A first thing that the FASM preprocessor does is removing all comments from the code. So, any whatever after a semicolon will never be passed to the assembler.
FASM allows to break instructions into several lines using the line-break character "\" (backslash). The preprocessor removes this character and concatenates the two lines of code into one.
The include directive is used to include assembly code from a file. The preprocessor reads this file and replaces the directive with the code contained in that file.
The preprocessor translates string literals to binary.
The pseudo-instruction equ is in fact a simple preprocessor directive. If your code contains something like
array_length equ 20
the preprocessor will replace each occurrence of "array_length" by "20".

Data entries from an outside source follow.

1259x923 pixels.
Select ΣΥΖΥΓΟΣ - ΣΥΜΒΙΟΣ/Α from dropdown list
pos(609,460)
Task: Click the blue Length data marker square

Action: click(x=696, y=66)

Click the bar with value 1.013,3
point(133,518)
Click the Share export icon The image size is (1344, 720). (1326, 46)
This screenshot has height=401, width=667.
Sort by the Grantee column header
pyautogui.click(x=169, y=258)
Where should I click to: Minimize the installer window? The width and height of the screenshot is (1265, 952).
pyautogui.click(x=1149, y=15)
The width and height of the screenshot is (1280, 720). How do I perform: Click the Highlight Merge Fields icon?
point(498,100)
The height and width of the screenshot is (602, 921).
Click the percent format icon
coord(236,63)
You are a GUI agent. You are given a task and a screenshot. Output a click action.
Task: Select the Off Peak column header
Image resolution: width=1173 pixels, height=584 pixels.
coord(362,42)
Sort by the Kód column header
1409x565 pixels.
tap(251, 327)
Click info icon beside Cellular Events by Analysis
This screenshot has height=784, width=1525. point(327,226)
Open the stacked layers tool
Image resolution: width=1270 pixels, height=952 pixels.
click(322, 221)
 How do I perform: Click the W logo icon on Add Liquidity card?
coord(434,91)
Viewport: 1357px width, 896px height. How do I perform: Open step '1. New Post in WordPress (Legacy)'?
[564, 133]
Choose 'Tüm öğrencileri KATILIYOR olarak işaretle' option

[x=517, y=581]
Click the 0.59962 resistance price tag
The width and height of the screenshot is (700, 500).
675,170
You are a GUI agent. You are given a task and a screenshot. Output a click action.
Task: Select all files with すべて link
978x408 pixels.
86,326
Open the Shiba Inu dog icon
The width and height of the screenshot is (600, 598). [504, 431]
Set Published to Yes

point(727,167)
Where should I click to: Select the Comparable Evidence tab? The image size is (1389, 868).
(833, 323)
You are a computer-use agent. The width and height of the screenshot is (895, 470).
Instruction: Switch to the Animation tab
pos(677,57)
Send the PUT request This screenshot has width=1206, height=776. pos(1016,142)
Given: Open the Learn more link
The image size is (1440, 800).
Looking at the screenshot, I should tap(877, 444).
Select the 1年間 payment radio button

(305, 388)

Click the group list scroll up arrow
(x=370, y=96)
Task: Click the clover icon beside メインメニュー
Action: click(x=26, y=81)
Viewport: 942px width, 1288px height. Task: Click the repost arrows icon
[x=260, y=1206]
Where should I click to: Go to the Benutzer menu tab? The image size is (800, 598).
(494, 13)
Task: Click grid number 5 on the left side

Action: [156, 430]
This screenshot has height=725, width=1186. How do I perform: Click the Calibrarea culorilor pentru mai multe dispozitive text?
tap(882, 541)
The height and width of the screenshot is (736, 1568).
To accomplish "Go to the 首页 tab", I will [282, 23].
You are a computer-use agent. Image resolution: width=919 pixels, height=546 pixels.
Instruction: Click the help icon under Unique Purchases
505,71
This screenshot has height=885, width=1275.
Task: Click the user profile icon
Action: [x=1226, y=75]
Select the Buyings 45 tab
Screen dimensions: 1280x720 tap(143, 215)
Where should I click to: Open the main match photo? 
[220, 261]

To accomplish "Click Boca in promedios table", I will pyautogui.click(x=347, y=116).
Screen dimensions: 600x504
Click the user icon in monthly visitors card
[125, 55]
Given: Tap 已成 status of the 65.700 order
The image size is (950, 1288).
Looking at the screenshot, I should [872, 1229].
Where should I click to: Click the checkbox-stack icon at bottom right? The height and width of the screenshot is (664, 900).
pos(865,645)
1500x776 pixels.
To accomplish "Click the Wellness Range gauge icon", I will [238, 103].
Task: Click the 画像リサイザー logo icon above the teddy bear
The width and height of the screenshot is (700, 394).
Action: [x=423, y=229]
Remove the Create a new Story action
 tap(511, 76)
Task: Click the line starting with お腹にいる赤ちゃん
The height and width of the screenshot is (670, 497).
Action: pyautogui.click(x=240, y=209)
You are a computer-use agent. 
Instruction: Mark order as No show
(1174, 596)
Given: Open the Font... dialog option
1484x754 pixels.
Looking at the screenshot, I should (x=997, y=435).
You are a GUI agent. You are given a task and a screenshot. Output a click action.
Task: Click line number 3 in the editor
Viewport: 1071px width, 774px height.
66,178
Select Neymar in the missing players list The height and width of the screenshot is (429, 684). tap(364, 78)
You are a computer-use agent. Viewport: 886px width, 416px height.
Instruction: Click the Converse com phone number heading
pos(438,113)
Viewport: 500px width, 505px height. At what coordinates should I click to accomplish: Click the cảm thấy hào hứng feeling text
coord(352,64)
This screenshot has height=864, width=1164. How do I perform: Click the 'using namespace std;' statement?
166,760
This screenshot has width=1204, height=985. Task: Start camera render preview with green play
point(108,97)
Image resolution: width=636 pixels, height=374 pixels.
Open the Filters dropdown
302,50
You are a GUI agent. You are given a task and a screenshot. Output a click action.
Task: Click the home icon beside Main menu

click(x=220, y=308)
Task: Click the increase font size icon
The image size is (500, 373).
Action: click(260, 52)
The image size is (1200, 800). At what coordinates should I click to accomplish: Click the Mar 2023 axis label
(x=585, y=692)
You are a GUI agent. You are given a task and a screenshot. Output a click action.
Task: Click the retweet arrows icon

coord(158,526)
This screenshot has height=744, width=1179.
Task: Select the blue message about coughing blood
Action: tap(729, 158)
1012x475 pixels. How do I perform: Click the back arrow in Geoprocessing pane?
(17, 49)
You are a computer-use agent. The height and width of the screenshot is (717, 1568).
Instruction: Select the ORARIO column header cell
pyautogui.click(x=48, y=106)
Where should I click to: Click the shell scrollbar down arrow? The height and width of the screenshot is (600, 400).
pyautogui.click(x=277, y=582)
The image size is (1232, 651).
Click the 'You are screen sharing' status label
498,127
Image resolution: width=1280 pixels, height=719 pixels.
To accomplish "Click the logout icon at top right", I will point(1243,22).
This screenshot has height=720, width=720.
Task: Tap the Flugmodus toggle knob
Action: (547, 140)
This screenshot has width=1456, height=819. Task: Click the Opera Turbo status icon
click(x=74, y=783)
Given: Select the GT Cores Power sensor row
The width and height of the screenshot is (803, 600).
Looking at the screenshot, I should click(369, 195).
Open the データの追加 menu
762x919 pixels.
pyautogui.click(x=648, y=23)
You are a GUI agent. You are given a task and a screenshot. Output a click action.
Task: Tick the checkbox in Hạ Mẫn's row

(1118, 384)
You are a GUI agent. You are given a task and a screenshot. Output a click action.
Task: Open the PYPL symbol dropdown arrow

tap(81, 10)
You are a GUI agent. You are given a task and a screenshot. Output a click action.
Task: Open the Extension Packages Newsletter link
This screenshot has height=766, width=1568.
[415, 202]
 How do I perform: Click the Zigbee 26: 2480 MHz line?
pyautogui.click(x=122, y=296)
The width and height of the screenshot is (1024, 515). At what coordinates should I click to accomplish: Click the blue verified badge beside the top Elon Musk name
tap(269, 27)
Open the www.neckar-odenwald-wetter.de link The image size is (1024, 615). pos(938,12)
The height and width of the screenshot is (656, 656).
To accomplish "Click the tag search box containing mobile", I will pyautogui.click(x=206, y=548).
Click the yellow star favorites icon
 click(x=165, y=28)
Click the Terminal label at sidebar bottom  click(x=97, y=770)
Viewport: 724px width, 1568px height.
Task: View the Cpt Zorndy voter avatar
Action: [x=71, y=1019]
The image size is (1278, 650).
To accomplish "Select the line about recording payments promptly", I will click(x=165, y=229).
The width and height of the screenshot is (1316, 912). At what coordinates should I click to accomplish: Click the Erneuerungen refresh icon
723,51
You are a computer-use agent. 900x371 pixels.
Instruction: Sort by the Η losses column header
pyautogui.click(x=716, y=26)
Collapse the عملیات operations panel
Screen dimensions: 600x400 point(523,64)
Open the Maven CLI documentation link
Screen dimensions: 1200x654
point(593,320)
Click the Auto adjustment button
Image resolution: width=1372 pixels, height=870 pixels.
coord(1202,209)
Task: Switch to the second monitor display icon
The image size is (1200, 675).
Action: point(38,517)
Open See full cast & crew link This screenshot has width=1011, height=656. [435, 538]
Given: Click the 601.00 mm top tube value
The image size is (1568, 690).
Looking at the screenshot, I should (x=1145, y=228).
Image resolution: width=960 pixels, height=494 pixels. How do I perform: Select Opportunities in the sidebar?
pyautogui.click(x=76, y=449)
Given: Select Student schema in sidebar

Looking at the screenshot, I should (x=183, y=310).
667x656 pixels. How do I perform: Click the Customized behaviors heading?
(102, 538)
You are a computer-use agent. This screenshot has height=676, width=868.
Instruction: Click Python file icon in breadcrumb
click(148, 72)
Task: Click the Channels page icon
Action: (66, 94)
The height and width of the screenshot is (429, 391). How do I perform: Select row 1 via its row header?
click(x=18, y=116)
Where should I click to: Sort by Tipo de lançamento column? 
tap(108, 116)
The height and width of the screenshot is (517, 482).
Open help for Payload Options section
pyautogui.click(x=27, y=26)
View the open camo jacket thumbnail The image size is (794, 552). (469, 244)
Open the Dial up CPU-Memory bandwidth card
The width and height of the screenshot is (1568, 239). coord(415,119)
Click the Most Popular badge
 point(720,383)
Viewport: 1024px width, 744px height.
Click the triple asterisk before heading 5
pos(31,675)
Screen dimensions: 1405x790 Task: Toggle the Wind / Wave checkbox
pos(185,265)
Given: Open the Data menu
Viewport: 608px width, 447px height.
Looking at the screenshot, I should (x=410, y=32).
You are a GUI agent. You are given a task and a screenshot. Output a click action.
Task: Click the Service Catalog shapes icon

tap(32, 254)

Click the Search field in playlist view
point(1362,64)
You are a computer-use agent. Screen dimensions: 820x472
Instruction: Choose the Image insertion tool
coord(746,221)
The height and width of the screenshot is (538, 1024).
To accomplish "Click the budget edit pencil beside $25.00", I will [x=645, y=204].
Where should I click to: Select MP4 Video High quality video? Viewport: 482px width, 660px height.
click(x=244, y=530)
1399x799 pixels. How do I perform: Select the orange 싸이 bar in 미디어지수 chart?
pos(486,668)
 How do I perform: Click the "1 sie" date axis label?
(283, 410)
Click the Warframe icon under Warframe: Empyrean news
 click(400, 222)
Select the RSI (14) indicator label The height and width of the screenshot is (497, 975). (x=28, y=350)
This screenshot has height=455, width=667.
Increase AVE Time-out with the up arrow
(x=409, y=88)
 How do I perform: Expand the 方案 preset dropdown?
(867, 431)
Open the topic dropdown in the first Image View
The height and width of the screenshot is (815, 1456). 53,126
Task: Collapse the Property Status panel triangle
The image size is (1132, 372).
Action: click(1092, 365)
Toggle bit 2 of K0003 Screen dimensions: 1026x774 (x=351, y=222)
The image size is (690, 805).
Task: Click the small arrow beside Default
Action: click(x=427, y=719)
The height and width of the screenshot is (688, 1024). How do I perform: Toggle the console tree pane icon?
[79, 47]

And finally, the preprocessor replaces all macros by the corresponding macro definition.
Macros without arguments.
Macros, or macroinstructions, are custom instructions, defined by the programmer, and replaced by regular assembly instructions by the preprocessor. Macros are
"declared" to the preprocessor by a macro definition, that starts with the preprocessor directive
macro. In the simplest case, a macro definition is of the following form:
macro <macro-name> {
<macro-body>
}
and in our assembly program, we'll use <macro-name> to call the macro (what happens in reality is that the preprocessor replaces
<macro-name> by the assembly instructions that make up the macro definition, and this code will be executed).
As example, let's write two macros that push resp. pop the 4 data registers RAX, RBX, RCX, and RDX. Here is the code (the macro names are up to you, of course):
macro pushregs {
push rax rbx rcx rdx
}
macro popregs {
pop rax rbx rcx rdx
}
I said before that it is important to note that the preprocessor don't know anything about assembly instructions. This means that if we use the name of a regular x64
assembly instruction as name for a macro, the preprocessor will replace this instruction with the macro definition. This is some kind of "overloading" the assembly
instruction with the macro. As an example, consider the instruction pusha, that pushes the registers AX CX DX, SP, BP, SI, DI onto the
stack. When using this instruction in 64-bit assembly, we get an "illegal instruction" error (it is not allowed to use 16-bit or 32-bit operands with
push and pop instructions in 64-bit assembly). If, now, we define the following macro
macro pusha {
push rax rcx rdx rsp rbp rsi rdi
}
and use pusha in our assembly source, the processor will replace it by the macro definition, and the code works without errors pushing
the 8 (64-bit) registers onto the stack. So, using assembly instructions as macro names is possible, but I guess that it's not the best practice to do it!
Consider the following program sample, that displays a "Hello World" message after having cleared the screen by printing the "clear-screen" ANSI escape sequence (cf.
my tutorial Text positioning and coloring using ANSI escape sequences on Windows).
format ELF64
section '.data' writeable
ecls db 1Bh, '[2J', 00h
hello db 'Hello World!', 0Dh, 0Ah, 00h
section '.text' executable
public main
extrn printf
main:
mov rbp, rsp
sub rsp, 32
and rsp, -16
mov rcx, ecls
call printf
mov rcx, hello
call printf
mov rsp, rbp
xor rax, rax
ret
How can we implement the clear screen function as a macro?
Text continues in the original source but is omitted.